Could it be that one of the most critical teachings of the Lord Jesus Christ has been forgotten by his people in that village and countless other places? He taught his disciples, on the night before he died, that their love for one another would be the witness that they belonged to him. (John 13:34,35) Indeed he said that this would show “all men,” believers and unbelievers, that they were his disciples. To prayerfully ponder the teaching of Jesus here is to be brought under conviction. Can we doubt that one of the gravest impediments to a time of new life in the church, a time of revival, may be the way the church has organized and divided itself into isolated denominations?
To begin considering this question is to come face to face with a principle reason the church is in decline in in the West. Men love their own organizations, their own institutions, their own traditions, more than they love the Word of God. They may say they believe in “one church” but they live differently. Protest my assertion though they will, their behavior proves it again and again. Any reader who disbelieves me has only to work to heal these divisions in a concrete and lasting way, locally, regionally, nationally, or even globally, to discover that change here is not currently wanted. “Leave us alone in our settled patterns please. We do not want to worship with those people,” they seem to say. Surely the Lord of the Church will raise up “new stones” before those ones will sing. Can new life spring up in such a place, and if so how?

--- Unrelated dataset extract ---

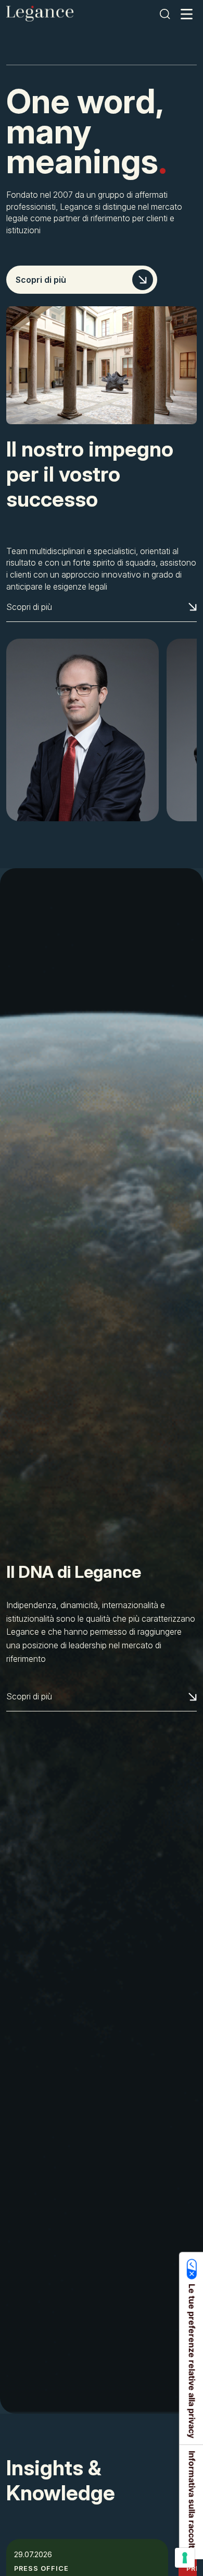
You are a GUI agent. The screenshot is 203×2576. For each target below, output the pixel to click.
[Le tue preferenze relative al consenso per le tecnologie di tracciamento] (185, 2558)
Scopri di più (41, 279)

History reveals that new life, when it comes, always springs from a new season of repentance and faith (trust) in the Word of God. There must always be a turning from error and sin to the Lord Jesus and his Word. There must always be a deep and convicting work of purifying grace. And it never comes to those who treat the Word of God casually. Such faith comes only when the power of the gospel first falls upon a man and breaks his heart. He must see that he has not served the Lord he calls his Lord, but has served a lesser god. He has worshipped at an altar that is not the altar of God.
The renewal of one such man is not the revival of the church, but it is always a precursor. The first man may be hidden from the eyes of the world, but he will influence others, and in the Lord’s perfect time a man chosen by grace will hear and turn, and a leader for a new time of revival will be revealed. A day long prayed for by the faithful will break forth.